-- Dataset content follows --

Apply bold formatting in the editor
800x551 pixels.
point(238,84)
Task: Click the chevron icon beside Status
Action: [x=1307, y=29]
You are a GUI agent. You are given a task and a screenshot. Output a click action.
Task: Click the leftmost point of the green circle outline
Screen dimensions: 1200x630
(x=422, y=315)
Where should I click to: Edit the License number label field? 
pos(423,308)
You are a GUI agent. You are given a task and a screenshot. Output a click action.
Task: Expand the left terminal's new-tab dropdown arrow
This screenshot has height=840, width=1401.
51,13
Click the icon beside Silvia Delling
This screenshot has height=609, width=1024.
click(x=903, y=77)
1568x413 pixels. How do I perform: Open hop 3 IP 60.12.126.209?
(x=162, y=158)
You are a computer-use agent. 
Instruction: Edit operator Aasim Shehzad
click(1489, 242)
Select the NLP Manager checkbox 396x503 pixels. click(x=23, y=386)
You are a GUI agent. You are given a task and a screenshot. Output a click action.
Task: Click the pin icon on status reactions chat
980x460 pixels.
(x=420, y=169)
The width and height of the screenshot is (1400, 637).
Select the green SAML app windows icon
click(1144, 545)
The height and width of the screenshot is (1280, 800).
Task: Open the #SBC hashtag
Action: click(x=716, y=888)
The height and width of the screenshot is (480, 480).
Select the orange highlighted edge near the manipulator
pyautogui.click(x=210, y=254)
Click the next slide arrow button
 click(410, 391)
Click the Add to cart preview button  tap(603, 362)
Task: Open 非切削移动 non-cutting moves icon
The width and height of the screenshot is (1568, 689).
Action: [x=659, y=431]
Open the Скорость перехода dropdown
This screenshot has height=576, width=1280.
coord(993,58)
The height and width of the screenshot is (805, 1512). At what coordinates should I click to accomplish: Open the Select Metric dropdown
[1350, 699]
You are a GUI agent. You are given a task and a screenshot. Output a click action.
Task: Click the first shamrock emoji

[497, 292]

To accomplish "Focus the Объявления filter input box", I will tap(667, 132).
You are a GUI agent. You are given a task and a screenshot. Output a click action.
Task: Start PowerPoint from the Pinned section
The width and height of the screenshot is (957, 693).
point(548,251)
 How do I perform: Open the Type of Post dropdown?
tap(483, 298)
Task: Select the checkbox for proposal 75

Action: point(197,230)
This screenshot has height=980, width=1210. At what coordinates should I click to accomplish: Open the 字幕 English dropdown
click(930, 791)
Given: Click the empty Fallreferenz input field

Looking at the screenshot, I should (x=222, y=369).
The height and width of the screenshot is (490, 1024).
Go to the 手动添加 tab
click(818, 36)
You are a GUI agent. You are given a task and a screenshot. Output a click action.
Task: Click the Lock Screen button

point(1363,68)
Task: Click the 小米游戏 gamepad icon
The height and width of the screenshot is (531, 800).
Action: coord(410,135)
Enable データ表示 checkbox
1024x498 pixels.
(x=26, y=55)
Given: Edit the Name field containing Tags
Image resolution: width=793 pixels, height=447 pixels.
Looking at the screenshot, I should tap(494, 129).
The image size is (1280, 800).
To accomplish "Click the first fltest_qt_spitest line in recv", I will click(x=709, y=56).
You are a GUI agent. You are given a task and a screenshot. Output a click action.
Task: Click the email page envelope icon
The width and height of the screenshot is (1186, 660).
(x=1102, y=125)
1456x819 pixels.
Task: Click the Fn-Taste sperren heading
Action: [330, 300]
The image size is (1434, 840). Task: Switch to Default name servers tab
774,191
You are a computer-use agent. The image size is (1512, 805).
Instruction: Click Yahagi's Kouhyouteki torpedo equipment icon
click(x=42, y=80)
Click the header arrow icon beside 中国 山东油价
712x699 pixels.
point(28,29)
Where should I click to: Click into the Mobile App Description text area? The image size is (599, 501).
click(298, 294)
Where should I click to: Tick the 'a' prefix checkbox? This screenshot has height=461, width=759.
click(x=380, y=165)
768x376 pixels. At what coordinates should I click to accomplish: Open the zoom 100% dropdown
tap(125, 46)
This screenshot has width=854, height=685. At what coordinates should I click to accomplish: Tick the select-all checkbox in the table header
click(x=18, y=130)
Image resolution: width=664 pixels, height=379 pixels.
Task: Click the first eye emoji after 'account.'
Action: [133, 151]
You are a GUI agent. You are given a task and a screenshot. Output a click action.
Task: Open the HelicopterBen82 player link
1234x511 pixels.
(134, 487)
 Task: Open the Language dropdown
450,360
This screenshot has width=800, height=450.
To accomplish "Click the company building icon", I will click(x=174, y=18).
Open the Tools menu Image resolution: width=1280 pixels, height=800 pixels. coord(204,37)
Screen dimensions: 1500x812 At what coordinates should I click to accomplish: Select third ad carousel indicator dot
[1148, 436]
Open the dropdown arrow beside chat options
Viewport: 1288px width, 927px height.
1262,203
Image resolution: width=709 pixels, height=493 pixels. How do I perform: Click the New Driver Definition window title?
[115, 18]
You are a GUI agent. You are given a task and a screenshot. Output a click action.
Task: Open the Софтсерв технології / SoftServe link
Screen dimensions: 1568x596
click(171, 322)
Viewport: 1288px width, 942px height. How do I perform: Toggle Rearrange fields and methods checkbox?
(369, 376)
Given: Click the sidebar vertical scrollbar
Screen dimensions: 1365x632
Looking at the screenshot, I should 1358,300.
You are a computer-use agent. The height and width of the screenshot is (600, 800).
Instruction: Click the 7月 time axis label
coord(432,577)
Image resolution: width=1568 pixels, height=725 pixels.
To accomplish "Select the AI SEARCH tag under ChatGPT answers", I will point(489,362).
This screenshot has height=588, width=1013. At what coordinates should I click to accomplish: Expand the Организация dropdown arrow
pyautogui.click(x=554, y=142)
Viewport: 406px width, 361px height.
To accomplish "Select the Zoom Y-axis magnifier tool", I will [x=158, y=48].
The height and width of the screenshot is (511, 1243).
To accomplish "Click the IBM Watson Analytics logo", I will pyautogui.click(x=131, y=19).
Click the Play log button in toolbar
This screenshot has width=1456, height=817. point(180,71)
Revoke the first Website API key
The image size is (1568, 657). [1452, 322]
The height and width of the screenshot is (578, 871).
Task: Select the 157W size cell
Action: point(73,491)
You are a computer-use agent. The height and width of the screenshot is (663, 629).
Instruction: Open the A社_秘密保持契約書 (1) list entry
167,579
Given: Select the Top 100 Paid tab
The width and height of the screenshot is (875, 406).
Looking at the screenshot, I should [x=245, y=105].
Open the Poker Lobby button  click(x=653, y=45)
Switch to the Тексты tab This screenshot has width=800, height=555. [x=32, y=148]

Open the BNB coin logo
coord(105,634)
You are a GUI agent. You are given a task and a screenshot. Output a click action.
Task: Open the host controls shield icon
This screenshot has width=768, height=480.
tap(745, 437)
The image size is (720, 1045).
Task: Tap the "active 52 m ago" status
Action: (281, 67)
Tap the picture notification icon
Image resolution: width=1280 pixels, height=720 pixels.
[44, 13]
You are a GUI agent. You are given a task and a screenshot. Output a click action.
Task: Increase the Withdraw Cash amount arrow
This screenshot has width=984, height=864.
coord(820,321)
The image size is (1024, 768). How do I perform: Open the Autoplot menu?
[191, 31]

-- Dataset content concluded --

Work item>
All lines above with "computer" in them should be returned.

Solution>
You are a computer-use agent. 
You are a computer-use agent. The image size is (1512, 805).
You are a computer-use agent. The height and width of the screenshot is (600, 800).
You are a computer-use agent. The height and width of the screenshot is (663, 629).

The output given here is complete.